Os sintomas são claros, eles começam a aparecer quando você ainda nem voltou de viagem, quando está arrumando sua mochila. Ele vai agravando assim que você volta para sua casa, ao abrir a porta do seu quarto bate aquele desanimo, você senta na cama meio triste enquanto sua mochila fica encostada na parede esperando a sua coragem para desfazê-la, isso faz com que pareça que você já está há anos sem viajar. A situação se agrava ao retomar a rotina de trabalho, a depressão faz com que você cogite a desistir de trabalhar, pedir demissão, que a vida está sem sentido e que você não aguenta mais ouvir a voz do seu chefe. Ela me faz querer desapegar de tudo que tenho, afinal, se eu consigo sobreviver com o que levo na mochila, para que preciso de tudo isso no meu quarto?

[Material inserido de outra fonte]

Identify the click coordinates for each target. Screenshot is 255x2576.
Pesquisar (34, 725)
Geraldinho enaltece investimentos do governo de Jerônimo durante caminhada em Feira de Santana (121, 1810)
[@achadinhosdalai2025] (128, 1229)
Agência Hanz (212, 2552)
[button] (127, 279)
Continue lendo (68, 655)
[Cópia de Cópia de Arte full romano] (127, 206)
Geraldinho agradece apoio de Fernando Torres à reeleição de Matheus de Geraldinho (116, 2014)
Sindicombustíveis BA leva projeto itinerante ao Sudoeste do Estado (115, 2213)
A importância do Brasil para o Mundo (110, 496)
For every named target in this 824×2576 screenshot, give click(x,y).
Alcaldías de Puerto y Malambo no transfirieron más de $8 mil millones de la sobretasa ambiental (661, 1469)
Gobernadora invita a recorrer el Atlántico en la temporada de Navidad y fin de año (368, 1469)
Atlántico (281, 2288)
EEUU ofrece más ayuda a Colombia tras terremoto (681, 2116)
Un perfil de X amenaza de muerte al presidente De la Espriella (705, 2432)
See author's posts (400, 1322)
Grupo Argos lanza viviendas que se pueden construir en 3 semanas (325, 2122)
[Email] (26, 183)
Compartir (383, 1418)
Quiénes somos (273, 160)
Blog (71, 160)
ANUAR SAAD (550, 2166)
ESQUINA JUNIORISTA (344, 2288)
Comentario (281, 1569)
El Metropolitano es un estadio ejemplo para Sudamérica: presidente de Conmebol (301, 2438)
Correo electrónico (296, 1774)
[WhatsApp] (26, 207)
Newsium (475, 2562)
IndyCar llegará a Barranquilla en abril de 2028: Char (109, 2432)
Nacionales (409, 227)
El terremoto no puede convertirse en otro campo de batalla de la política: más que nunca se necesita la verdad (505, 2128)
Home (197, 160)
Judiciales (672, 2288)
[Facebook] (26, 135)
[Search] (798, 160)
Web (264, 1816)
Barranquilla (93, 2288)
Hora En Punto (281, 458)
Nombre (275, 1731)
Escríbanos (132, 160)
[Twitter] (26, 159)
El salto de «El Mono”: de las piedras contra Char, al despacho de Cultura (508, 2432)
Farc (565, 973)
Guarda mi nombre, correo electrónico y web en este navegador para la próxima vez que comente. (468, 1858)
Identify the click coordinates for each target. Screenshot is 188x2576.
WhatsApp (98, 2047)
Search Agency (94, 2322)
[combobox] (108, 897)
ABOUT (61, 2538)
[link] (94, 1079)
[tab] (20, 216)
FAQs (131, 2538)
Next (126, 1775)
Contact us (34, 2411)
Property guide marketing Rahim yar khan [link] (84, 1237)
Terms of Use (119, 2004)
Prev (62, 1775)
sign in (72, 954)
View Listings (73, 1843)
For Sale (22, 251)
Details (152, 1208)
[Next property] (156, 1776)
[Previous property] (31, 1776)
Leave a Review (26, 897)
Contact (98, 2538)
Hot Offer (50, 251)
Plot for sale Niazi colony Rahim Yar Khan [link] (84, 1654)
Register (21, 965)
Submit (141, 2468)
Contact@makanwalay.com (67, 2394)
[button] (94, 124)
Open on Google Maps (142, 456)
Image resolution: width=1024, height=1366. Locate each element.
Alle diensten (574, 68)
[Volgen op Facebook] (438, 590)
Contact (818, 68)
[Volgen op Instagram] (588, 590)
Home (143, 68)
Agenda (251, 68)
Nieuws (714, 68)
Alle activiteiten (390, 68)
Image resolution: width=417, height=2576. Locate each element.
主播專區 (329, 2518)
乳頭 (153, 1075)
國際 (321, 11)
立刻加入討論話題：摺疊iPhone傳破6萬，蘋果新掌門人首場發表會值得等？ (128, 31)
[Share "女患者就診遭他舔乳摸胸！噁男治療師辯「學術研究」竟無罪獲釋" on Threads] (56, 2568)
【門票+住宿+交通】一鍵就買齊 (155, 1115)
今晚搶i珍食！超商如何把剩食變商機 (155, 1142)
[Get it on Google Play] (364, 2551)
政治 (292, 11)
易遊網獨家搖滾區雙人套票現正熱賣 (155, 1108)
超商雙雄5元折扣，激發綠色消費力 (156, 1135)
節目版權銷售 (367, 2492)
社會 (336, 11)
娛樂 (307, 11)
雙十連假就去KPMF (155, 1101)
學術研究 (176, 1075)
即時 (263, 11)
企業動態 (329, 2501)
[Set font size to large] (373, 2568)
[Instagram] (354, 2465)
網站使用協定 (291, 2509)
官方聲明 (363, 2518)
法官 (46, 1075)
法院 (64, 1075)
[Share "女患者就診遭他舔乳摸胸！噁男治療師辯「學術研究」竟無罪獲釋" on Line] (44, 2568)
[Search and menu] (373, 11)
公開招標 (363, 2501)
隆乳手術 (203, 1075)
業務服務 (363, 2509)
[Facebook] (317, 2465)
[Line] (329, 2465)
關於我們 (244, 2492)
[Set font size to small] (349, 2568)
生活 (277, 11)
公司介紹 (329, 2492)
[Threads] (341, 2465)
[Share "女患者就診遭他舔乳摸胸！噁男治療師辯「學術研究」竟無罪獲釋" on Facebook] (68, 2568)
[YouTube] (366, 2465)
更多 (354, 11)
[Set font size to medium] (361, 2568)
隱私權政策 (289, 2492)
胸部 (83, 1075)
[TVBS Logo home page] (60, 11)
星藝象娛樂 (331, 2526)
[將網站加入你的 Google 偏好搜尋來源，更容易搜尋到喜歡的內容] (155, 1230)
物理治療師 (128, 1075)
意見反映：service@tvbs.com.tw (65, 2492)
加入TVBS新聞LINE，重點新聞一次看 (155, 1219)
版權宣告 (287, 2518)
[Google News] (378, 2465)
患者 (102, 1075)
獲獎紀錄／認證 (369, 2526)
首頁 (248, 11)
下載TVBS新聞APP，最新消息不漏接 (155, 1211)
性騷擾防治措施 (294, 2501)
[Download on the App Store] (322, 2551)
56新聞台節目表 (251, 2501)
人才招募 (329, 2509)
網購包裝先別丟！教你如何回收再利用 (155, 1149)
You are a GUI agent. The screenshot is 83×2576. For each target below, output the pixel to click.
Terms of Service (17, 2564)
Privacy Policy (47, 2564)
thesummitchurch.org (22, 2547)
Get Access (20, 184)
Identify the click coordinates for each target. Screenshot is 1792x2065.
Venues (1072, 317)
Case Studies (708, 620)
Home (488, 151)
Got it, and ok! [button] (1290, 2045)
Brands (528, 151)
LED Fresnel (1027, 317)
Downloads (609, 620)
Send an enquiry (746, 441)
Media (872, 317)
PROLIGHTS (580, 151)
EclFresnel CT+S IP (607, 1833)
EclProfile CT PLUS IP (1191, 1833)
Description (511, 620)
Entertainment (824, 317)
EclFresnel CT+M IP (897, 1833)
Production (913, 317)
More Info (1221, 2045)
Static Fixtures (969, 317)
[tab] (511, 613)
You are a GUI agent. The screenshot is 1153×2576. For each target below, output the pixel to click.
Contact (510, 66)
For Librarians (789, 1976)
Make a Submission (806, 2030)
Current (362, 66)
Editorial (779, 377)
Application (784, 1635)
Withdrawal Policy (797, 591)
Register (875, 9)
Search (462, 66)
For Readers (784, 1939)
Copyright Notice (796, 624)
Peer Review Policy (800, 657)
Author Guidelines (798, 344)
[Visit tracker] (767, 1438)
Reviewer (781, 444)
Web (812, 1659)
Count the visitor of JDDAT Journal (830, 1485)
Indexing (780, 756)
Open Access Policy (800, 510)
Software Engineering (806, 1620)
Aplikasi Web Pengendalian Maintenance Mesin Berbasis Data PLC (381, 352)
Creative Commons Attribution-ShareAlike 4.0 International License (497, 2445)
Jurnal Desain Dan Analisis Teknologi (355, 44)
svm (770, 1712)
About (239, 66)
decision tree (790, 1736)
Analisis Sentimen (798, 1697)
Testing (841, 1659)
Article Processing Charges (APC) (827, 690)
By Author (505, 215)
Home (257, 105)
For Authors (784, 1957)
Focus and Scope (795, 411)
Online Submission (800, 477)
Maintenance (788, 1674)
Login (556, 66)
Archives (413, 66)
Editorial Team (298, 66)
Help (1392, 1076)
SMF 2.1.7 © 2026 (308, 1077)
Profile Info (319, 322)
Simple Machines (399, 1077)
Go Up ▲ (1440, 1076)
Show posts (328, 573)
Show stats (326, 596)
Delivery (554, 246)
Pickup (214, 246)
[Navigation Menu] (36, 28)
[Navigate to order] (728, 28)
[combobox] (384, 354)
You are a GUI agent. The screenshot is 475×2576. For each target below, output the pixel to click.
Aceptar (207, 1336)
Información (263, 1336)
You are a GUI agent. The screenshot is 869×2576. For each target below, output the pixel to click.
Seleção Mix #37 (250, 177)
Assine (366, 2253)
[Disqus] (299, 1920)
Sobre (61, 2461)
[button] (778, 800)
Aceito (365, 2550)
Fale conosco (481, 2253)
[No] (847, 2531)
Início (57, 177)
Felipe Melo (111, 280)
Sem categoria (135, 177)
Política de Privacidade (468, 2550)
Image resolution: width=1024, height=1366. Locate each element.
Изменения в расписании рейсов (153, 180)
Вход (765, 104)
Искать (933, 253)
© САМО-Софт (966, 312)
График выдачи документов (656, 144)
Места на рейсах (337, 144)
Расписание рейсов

Essa é a crise existencial pela qual passo agora. Talvez para quem não viaje isso não faça sentido mas quem curte cair na estrada sabe do que estou falando. Mil coisas passam pela minha cabeça agora e eu não faço ideia por onde começar. Talvez ler alguns livros de viagem, visitar lugares ainda não conhecidos na sua própria cidade ou planejar uma próxima aventura, mesmo que pra longe ajude a diminuir a tensão, mas com toda certeza a única cura para esse mal é continuar viajando e continuar…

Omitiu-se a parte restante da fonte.